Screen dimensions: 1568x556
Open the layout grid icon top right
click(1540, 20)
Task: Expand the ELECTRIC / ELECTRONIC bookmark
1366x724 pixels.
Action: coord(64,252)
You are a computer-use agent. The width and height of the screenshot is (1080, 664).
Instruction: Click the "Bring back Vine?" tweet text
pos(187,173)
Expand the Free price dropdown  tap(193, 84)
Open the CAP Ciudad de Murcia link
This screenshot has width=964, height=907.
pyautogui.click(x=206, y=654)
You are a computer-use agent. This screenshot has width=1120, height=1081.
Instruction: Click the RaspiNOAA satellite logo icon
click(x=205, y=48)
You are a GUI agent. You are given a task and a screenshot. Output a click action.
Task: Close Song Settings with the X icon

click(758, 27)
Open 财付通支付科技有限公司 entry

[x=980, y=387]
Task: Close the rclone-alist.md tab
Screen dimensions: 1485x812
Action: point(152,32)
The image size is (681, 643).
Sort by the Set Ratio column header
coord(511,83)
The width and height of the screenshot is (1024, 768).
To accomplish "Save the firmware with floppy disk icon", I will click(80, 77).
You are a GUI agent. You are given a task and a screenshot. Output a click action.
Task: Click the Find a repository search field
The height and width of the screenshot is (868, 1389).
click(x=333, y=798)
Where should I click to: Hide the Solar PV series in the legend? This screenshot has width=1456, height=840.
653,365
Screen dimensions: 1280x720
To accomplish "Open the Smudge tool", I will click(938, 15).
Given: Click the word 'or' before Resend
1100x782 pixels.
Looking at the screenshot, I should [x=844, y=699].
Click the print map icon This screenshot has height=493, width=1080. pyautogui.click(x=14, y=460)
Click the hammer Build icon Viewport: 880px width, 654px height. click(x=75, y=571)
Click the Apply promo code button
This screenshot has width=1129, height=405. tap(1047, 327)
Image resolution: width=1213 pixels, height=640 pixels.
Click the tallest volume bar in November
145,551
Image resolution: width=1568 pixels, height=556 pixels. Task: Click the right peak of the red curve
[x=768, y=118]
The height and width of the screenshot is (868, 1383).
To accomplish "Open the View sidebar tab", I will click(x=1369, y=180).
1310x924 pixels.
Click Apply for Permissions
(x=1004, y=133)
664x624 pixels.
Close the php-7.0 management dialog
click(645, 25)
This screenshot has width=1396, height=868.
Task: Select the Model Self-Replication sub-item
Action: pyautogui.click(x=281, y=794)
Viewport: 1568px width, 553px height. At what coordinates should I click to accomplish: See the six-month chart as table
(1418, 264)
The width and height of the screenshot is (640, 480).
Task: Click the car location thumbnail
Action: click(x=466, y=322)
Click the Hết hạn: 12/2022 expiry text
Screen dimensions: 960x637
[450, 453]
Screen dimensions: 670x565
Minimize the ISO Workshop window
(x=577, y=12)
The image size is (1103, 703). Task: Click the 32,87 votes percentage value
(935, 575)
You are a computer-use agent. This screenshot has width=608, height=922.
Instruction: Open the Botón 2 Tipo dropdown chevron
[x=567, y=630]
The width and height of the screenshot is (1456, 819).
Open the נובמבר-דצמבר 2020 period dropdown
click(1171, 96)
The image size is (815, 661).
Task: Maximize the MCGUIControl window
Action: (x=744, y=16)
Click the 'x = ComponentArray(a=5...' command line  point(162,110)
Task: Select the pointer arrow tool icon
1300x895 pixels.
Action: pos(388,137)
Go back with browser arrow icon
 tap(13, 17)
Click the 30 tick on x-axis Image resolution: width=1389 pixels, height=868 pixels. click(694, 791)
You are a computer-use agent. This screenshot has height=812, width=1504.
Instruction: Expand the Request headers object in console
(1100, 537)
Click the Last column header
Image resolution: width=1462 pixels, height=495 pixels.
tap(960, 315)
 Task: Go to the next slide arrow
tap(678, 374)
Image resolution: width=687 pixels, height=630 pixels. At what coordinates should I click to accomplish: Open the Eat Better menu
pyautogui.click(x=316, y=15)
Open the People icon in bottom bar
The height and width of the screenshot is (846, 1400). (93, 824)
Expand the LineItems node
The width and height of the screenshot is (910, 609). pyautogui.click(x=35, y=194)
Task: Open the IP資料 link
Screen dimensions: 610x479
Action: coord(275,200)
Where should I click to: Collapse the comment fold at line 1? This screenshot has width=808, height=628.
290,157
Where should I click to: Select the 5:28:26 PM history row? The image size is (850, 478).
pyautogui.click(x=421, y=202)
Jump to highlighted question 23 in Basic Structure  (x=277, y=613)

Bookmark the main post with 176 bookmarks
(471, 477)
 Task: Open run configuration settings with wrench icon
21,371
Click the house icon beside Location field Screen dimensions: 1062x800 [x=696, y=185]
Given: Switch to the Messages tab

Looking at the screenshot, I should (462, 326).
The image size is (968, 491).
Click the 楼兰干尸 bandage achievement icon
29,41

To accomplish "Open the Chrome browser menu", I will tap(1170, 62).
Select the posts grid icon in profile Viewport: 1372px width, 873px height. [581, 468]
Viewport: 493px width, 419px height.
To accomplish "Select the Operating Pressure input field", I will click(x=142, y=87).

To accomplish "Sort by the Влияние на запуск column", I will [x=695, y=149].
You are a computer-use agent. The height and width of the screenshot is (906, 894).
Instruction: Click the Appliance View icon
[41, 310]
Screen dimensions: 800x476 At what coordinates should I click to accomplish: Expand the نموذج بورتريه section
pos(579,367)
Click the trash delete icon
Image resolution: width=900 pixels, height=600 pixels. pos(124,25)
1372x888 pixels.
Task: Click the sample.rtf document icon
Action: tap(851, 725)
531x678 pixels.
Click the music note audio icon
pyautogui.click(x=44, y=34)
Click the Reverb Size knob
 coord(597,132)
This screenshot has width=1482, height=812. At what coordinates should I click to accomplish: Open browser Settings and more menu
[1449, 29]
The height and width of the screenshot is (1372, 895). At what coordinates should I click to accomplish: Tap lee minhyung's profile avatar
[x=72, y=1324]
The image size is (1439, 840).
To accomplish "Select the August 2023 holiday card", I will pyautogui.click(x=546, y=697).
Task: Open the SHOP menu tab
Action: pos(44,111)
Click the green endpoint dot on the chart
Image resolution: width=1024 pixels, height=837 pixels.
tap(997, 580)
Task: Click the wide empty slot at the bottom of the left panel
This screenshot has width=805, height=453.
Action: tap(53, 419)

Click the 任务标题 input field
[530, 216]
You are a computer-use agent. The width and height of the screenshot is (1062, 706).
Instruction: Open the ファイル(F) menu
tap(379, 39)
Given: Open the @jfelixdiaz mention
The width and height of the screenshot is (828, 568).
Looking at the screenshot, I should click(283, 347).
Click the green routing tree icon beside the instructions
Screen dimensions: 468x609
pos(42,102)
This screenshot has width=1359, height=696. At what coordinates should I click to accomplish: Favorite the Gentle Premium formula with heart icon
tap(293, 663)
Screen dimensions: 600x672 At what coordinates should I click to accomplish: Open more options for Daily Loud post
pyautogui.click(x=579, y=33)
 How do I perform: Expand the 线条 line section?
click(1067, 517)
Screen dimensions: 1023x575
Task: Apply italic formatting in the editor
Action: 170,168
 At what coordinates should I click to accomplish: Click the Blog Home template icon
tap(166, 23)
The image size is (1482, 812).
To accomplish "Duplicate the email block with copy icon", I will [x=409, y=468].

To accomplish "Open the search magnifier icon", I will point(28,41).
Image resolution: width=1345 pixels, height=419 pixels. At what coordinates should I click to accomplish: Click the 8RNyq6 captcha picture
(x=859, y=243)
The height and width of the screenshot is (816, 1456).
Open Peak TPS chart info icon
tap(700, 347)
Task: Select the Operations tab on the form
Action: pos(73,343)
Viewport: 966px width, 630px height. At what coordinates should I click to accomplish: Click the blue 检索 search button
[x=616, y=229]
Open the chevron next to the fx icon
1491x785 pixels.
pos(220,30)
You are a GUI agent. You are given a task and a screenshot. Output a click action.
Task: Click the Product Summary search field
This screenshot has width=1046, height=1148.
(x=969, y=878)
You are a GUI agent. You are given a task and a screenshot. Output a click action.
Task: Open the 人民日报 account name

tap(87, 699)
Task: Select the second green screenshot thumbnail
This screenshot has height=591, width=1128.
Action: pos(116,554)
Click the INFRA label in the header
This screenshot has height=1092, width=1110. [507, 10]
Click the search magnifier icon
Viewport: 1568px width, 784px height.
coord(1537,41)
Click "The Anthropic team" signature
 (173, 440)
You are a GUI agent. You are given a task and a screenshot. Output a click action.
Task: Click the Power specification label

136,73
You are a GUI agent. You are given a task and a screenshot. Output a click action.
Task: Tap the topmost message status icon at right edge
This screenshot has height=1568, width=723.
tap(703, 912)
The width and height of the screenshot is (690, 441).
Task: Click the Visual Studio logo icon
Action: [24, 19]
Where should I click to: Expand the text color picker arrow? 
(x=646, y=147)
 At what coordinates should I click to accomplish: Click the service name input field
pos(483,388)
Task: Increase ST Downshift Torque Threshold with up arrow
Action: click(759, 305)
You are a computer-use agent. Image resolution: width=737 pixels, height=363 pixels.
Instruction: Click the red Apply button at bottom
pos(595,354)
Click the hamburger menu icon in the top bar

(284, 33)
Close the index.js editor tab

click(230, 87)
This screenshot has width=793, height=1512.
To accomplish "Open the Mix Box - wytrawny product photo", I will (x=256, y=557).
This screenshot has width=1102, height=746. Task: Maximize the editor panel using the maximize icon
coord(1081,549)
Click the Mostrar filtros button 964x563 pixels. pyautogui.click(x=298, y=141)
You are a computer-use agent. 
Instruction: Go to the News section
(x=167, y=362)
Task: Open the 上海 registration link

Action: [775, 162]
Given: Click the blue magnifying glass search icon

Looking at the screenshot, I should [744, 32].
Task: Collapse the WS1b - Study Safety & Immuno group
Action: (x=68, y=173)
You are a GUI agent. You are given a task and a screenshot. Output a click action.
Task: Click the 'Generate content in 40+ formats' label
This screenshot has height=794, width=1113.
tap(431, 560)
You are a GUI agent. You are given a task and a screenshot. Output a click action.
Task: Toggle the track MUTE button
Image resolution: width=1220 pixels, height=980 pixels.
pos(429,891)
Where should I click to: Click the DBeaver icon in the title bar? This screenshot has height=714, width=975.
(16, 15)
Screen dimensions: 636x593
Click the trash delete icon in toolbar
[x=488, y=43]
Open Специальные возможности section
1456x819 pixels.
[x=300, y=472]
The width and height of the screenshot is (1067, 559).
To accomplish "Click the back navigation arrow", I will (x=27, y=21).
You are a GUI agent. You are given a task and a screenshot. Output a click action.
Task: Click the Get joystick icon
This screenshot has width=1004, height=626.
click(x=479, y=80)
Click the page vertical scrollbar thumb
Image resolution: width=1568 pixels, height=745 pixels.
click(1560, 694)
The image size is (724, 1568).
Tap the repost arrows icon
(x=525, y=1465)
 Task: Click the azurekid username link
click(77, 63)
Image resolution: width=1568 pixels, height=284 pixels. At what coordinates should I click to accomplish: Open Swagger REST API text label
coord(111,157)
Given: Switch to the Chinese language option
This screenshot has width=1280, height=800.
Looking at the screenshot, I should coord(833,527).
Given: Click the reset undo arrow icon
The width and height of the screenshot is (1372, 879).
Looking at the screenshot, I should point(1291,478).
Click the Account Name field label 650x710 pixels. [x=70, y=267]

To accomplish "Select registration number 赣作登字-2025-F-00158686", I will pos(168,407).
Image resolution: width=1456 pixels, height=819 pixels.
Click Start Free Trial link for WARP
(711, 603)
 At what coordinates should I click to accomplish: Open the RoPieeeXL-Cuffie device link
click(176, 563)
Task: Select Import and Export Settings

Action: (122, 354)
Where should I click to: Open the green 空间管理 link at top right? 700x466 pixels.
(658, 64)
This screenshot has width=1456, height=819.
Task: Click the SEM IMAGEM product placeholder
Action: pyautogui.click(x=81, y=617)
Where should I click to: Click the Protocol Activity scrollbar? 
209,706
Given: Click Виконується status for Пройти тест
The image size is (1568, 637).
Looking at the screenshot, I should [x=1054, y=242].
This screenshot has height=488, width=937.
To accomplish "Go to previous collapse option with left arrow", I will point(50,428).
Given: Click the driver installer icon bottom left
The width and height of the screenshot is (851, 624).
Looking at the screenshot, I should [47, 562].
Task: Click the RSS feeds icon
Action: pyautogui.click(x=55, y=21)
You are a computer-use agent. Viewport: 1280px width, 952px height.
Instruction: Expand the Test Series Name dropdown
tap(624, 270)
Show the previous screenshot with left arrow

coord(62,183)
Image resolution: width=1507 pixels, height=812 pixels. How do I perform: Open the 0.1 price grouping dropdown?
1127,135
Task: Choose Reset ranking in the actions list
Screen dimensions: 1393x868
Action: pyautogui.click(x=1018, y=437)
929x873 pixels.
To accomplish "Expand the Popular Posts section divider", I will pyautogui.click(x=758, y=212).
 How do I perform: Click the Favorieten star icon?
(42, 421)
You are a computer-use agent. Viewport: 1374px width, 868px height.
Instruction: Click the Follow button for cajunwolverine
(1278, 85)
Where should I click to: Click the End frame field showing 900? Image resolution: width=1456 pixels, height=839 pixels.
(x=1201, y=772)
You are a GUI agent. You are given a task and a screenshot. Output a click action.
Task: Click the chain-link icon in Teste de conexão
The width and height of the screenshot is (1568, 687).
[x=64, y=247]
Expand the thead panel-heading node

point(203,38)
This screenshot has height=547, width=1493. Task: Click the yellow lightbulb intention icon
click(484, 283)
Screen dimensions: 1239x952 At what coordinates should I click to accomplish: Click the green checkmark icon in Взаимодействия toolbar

### Directions
Write out the lines above, from the very first one down to the line containing "Action: coord(64,252)", including both ends and reproducing each line character for character.

### Exercise answer
Screen dimensions: 1568x556
Open the layout grid icon top right
click(1540, 20)
Task: Expand the ELECTRIC / ELECTRONIC bookmark
1366x724 pixels.
Action: coord(64,252)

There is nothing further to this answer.